# Aire repair



## Randaddy (Jun 8, 2007)

So I think I'm going to buy an Aire raft and have it shipped. It's a few years old, but it looks good. My primary concern is mold and funk under that zipper... So in the worst case scenario the whole thing is a petri dish under there and it smells like a hippie's armpit. What kind of damage can this cause? Has anyone ever cleaned one out successfully?

Any general info. on other common problems to look for in an Aire would be appreciated too.


----------



## brendodendo (Jul 18, 2004)

It all depends on how much care was taken before storage and what climate it used to live in. My Aire is going on 8 years and smells fine. I leave it on the trailer or in the garage for a few day after a trip to let the floor baffles drain and dry completely before rolling it up. If I roll it directly after a trip, I fill it half full of air (converted shop vac hose) and let it dry.

The zippers are another issue.
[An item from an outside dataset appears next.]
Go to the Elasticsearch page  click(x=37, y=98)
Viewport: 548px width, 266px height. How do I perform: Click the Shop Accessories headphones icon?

They are a pain in the but to get open when not properly cared for. Use a biodegradable dish soap and do not be sparring. Lather it into the zipper using a toothbrush or other brush. Then spray the whole zipper line down with a garden hose. Do this at least 2 to three times a year and directly before trying to open them. Then use more soap on the zipper as you pull it open. Pliers can help, but also wreck the zipper.
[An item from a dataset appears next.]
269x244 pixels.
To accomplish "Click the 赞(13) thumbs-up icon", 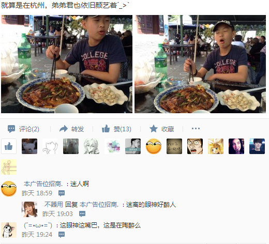I will [x=106, y=129].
When you get the boat, clean and open the zippers and inspect the inside of the tubes and floor. See if anything has been patched (tubes or bladder) and do all future repairs by patching from the inside.


----------



## Randaddy (Jun 8, 2007)

Thanks for the info. The boat has one tear on the bottom a couple of inches long. The seller swears that the inside tube is not compromised in any way. Are these easy and cheap to fix? If I'm fixing a tear from the inside, do I need to disassemble the whole enchilada? Maybe I should just have it sent directly to Inflatable Technologies.... 

Any advice people?


----------



## DanRauer (Jun 8, 2006)

Randaddy said:


> Thanks for the info. The boat has one tear on the bottom a couple of inches long. The seller swears that the inside tube is not compromised in any way. Are these easy and cheap to fix? If I'm fixing a tear from the inside, do I need to disassemble the whole enchilada? Maybe I should just have it sent directly to Inflatable Technologies....
> 
> Any advice people?


Randaddy,

Aire recommends that the outer shell patches be sewn on, not glued. The inner bladder is a thin material resembling a thick garbage bag. I believe that you can glue patches onto the bladder. If your boat did not come with a repair kit, I would buy one right from Aire so that you know you are using the right materials, and can buy more of it. 

Good Luck,
Dan


----------



## stuntmansteve (Apr 28, 2008)

*Aire Boats*

Randaddy,
I'd be more concerned about the condition of the airecells (bladders) than the outer shell. A 2" tear shouldn't be hard to fix, but I've never had to do it myself. However, we have had to replace a couple of airecells on my Super Puma over the years when they exploded due to overinflation (its not hard to do this). At $204+ per replacement airecell (today's price) this can get pretty expensive not to mention the frustration of not being able to use your boat if you don't have a spare handy. I recommend getting an air pressure gauge and keep it below 2 psi. Aire sells patch kits ($60?) and replacement airecells. I recommend getting one of each.

Stuntman Steve




DanRauer said:


> Randaddy,
> 
> Aire recommends that the outer shell patches be sewn on, not glued. The inner bladder is a thin material resembling a thick garbage bag. I believe that you can glue patches onto the bladder. If your boat did not come with a repair kit, I would buy one right from Aire so that you know you are using the right materials, and can buy more of it.
> 
> ...


----------



## brendodendo (Jul 18, 2004)

randy,
The repair depends on where in the tube it is torn. You have to peel the zipper back to where the tear is, so you might have to take it apart more than you think. I use a speedy stitcher and modified the stitch so that I get a baseball stitch along the tear. Then I do a glue job from the inside. This works very well and am in the middle of a 14 inch fix right now. The best option is to do the stitching and repair at your convenience and then send or take it to a pro who can radio frequency weld a patch on the outside.

The basic patch will hold for many years, but if you are like me and use your gear to the fullest, a welded patch is the way to go.

Yeah, an extra aire cell is a good thing to keep on hand. I have never had a pressure valve, but am vigilant about letting air out of the boat when it gets hot during the day.


----------